### Task brief:
The full listing, minus its pictures, should be printed again exactly as it stands.
########
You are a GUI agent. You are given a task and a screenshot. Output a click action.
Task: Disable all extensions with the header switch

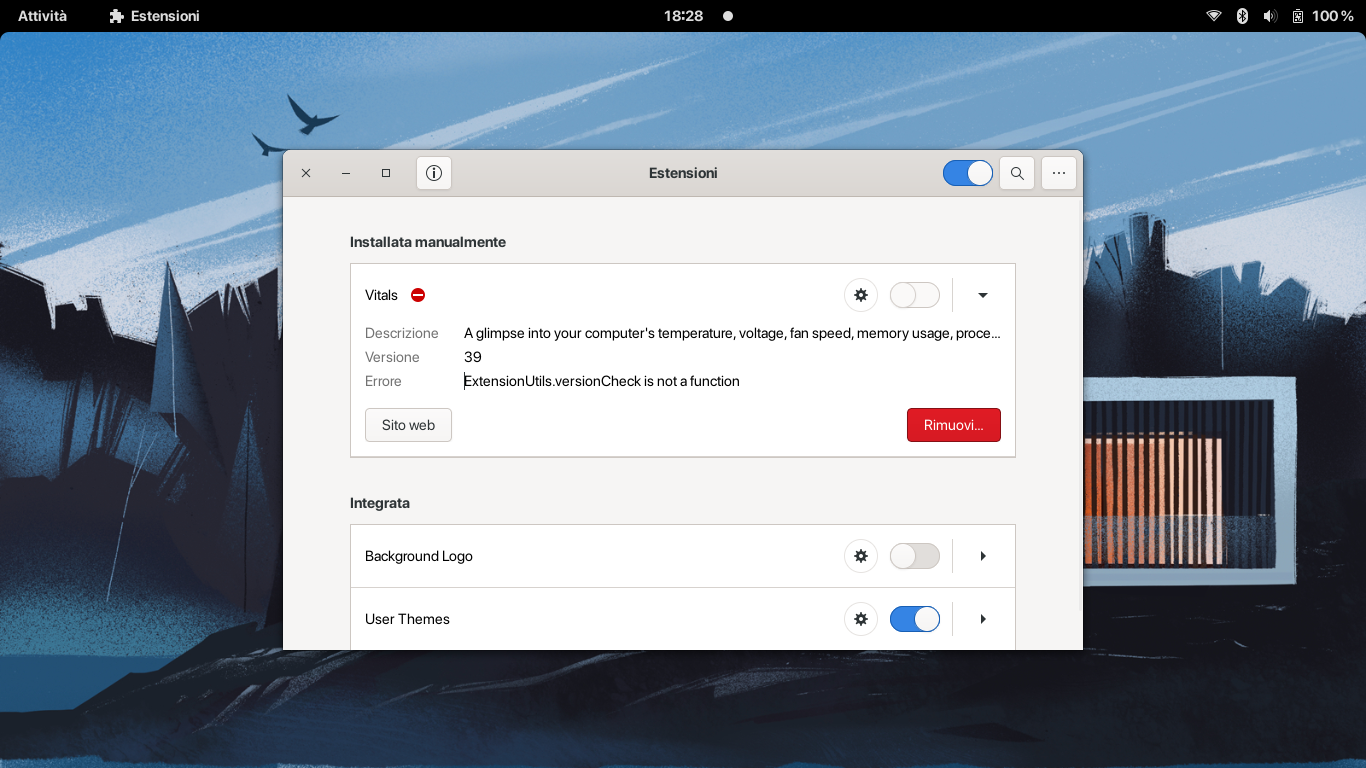pos(967,172)
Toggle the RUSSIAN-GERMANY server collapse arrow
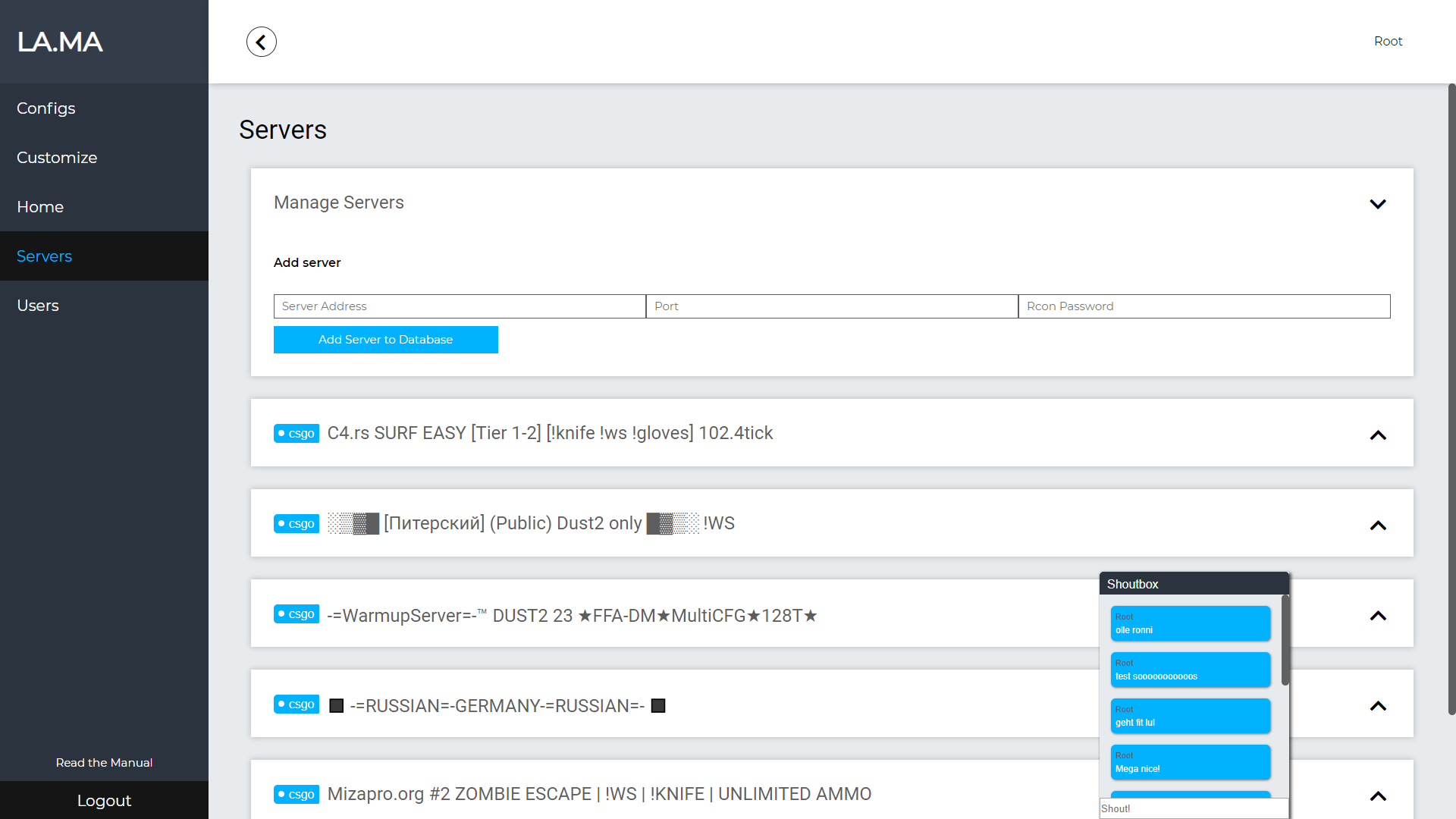 click(1378, 707)
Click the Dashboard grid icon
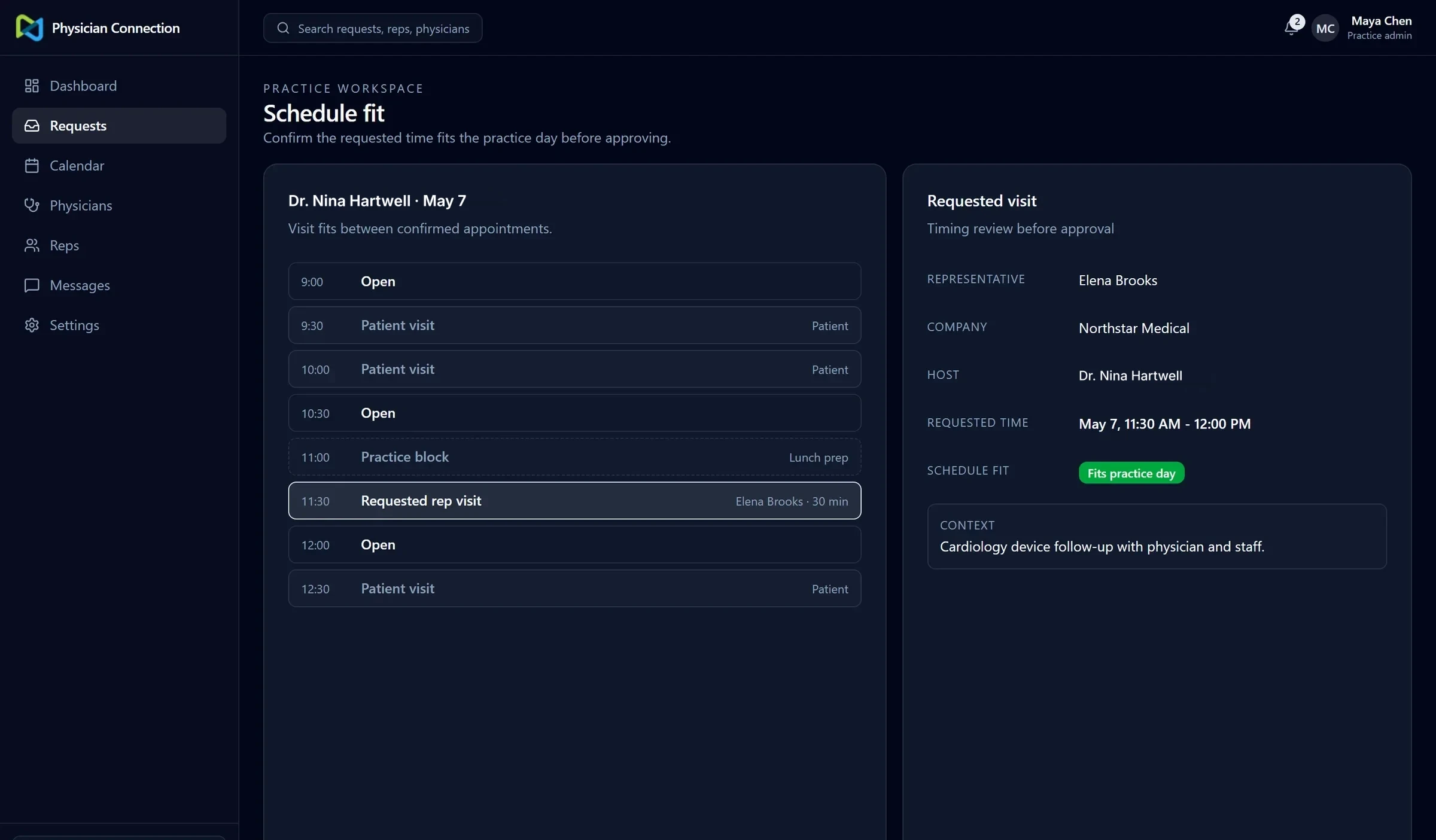The image size is (1436, 840). (32, 86)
########
### Solved problem:
You are a GUI agent. You are given a task and a screenshot. Output a click action.
Task: Disable all extensions with the header switch

pos(967,172)
Toggle the RUSSIAN-GERMANY server collapse arrow
 click(1378, 707)
Click the Dashboard grid icon
The image size is (1436, 840). (32, 86)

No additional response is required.